● TASK REQUIREMENTS: Gather every line in the rows below that contains the word "chart", treating upper and lower case as different, and copy each one out.

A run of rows

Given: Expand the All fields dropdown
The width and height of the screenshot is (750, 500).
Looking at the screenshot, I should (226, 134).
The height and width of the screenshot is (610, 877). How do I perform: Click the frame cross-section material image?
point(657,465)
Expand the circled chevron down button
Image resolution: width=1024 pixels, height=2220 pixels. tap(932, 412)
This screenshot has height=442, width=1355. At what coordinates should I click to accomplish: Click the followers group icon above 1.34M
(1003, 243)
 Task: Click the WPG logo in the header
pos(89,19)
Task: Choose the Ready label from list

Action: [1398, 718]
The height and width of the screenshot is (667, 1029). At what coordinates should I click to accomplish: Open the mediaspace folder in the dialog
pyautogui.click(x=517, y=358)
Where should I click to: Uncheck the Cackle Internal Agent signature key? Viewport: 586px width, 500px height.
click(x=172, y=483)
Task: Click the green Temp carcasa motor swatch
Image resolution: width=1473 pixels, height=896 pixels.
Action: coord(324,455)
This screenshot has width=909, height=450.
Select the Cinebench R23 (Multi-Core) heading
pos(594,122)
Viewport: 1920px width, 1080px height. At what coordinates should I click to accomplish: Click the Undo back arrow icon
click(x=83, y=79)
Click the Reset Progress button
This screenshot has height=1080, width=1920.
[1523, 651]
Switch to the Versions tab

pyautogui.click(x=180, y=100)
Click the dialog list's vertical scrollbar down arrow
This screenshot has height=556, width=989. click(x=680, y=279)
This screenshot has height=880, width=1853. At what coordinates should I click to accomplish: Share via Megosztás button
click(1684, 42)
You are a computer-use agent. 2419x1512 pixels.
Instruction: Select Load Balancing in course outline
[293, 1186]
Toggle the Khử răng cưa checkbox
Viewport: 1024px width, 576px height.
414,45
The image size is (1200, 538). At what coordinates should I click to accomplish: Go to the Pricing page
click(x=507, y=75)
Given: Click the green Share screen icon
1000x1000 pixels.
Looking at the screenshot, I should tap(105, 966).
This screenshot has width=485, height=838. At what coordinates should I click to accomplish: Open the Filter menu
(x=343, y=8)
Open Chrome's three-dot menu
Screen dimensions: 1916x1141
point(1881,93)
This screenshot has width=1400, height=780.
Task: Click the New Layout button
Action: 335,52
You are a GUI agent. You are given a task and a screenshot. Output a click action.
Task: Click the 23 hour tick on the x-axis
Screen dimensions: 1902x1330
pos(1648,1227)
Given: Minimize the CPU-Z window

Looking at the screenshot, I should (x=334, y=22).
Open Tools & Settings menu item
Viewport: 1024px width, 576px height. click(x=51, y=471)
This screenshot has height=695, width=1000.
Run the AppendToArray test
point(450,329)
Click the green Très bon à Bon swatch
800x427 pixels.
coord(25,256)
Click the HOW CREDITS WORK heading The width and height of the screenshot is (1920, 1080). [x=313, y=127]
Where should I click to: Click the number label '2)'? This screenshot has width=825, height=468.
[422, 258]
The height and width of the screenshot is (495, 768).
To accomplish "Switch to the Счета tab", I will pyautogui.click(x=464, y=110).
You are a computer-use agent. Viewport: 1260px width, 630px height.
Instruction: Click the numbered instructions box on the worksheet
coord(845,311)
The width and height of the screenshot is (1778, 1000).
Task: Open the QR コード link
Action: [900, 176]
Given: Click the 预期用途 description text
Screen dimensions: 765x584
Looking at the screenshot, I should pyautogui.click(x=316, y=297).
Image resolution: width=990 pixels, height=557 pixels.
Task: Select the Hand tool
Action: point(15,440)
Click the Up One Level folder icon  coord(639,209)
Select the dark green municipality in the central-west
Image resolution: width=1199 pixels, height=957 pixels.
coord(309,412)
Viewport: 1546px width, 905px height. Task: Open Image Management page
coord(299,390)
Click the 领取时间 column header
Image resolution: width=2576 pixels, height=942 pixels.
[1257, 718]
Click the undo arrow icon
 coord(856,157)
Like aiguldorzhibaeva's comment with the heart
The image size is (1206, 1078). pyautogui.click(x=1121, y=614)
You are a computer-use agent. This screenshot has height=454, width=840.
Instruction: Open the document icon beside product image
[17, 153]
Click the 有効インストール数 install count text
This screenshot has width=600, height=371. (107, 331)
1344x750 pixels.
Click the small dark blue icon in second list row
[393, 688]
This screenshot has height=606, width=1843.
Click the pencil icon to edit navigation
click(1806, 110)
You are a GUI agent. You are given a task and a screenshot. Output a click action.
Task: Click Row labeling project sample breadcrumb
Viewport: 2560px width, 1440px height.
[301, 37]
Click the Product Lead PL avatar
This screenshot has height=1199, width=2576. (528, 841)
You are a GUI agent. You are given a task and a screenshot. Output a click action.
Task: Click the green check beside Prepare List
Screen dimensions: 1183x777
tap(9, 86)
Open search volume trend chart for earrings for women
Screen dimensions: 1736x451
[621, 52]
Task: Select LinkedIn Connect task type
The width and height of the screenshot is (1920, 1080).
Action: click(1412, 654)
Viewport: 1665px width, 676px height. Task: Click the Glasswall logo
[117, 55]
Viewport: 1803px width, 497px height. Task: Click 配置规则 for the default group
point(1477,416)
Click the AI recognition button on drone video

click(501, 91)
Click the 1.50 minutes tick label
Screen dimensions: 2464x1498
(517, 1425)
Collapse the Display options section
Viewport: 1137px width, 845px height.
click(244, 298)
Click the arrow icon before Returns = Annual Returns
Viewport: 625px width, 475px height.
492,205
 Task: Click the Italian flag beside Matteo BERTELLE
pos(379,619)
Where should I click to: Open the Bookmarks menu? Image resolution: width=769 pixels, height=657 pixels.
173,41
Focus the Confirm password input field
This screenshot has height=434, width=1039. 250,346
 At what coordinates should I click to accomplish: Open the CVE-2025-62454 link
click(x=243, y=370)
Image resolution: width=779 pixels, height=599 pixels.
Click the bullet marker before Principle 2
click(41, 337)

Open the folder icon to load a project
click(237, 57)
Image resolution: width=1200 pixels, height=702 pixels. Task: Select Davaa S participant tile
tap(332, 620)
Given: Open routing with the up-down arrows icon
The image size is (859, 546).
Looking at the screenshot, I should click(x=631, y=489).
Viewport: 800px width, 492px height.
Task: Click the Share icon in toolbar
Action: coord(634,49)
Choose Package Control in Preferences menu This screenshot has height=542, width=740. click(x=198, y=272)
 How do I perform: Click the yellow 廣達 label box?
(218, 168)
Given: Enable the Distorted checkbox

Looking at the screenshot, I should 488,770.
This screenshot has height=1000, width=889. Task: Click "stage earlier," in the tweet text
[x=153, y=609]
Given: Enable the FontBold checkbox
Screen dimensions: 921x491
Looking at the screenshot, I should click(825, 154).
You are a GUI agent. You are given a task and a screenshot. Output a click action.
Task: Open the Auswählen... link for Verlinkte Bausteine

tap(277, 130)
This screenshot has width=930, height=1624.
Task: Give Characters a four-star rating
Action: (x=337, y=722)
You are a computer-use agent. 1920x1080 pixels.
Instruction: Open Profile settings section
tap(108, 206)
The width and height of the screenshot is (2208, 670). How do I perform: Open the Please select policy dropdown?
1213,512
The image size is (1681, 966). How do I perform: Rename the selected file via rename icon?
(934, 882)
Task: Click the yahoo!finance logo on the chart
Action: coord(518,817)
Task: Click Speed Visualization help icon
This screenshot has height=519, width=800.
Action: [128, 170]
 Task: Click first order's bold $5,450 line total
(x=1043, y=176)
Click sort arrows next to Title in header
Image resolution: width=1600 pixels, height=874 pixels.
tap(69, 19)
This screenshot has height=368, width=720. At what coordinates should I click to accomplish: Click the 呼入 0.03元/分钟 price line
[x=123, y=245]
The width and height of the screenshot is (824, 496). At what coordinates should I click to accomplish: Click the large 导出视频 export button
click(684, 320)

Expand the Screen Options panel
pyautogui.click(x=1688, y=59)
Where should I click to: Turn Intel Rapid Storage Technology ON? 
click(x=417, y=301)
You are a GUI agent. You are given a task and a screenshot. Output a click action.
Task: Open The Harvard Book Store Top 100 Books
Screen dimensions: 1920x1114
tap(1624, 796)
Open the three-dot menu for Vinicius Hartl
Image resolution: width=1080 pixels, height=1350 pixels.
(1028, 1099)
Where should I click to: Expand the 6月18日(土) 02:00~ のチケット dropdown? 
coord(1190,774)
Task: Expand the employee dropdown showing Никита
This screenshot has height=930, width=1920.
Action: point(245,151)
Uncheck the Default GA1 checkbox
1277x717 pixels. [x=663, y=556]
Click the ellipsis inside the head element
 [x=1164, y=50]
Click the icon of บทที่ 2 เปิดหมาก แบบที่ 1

● ANSWER TO THIS EXERCISE:
Open search volume trend chart for earrings for women
Task: Click the yahoo!finance logo on the chart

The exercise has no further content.